0xffffffff80200010 0000000002001003 ffffffff802000a0 .......... .....
0xffffffff80200020 00000000010093f8 00000000010093ea ................
0xffffffff80200030 ffffffff8100ab50 0000000002002003 P........ ......
0xffffffff80200040 0000000002003003 0000000000000000 .0..............
0xffffffff80200050 0000000000000000 0000000000000000 ................
0xffffffff80200060 000000000100940a 00000000010093fd ................
0xffffffff80200070 ffffffff8100a750 0000000000000001 P...............
0xffffffff80200080 ffffffff80200020 0000000000000000 . .............
0xffffffff80200090 0000000000000000 0000000000000000 ................
0xffffffff802000a0 ffffffff802000e0 0000000000000000 .. ............. <=== isfree
0xffffffff802000b0 0000000000000000 0000000000000000 ................
0xffffffff802000c0 0000000000000000 0000000000000000 ................
0xffffffff802000d0 0000000000000000 0000000000000000 ................
0xffffffff802000e0 ffffffff80200120 0000000000000000 . ............. <=== isfree
0xffffffff802000f0 0000000000000000 0000000000000000 ................
0xffffffff80200100 0000000000000000 0000000000000000 ................
0xffffffff80200110 0000000000000000 0000000000000000 ................
0xffffffff80200120 ffffffff80200160 0000000000000000 `. ............. <=== isfree
0xffffffff80200130 0000000000000000 0000000000000000 ................
0xffffffff80200140 0000000000000000 0000000000000000 ................
0xffffffff80200150 0000000000000000 0000000000000000 ................
... more ...
pwndbg> pagewalk 0xffffffff80200000
================================================================================
PAGE TABLE WALK FOR VIRTUAL ADDRESS: 0xffffffff80200000
================================================================================
CR3 Register: 0x0000000001001000
PML4 Base: 0x0000000001001000
================================================================================
Virtual Address Breakdown:
PML4 Index: 511 (0x1ff)
PDPT Index: 510 (0x1fe)
PD Index: 1 (0x001)
PT Index: 0 (0x000)
Offset: 0 (0x000)
================================================================================
[1] PML4 Entry
Address: 0x0000000001001ff8
Value: 0x0000000001002023
Flags: P | RW | A
PDPT Base: 0x0000000001002000
[2] PDPT Entry
Address: 0x0000000001002ff0
Value: 0x0000000001003023
Flags: P | RW | A
PD Base: 0x0000000001003000
[3] PD Entry
Address: 0x0000000001003008
Value: 0x00000000002000e3
Flags: P | RW | A | D | PS
[2MB HUGE PAGE]
Final Physical Address: 0x0000000000200000
================================================================================
The colors probably wont show on md but whatever!!!

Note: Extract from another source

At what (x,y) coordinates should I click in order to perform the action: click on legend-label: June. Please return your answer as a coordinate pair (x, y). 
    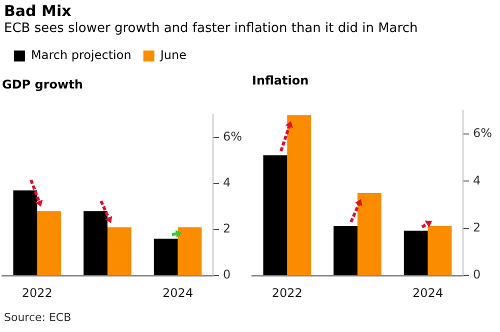
    Looking at the image, I should click on (172, 55).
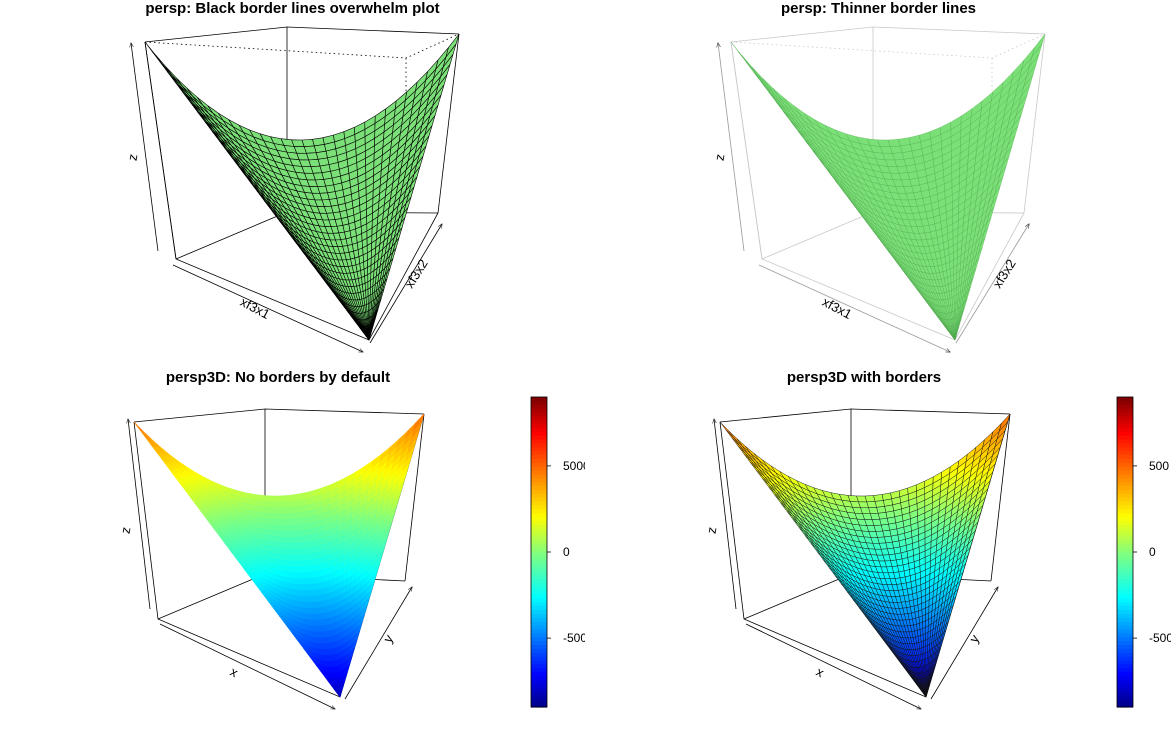  I want to click on chart-title: persp3D: No borders by default, so click(278, 378).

Anyways, if you read the debug logs, I acutally left the bug as part of these logs to see if you can find it. Do you notice anything odd?

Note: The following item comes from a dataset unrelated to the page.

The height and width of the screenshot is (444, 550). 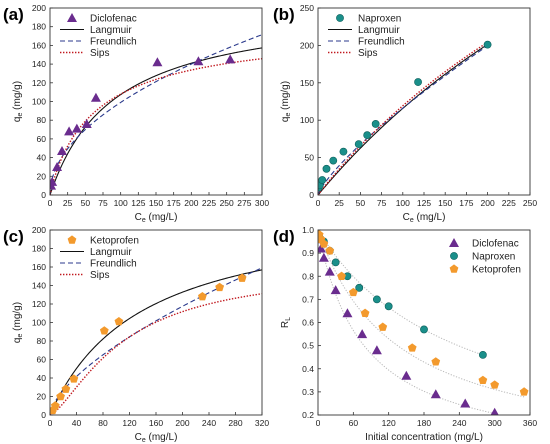 I want to click on panel-letter: (b), so click(x=284, y=14).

If you didnt that is fine, look at Bucket 3 of the slabs command, that does not look like a valid address because it isnt. The problem is that my virtual memory mapper was not taking into account HUGE page flags when determining if a page table entry existed… that is it. So it would treat valid memory that was being used as a page table hehe.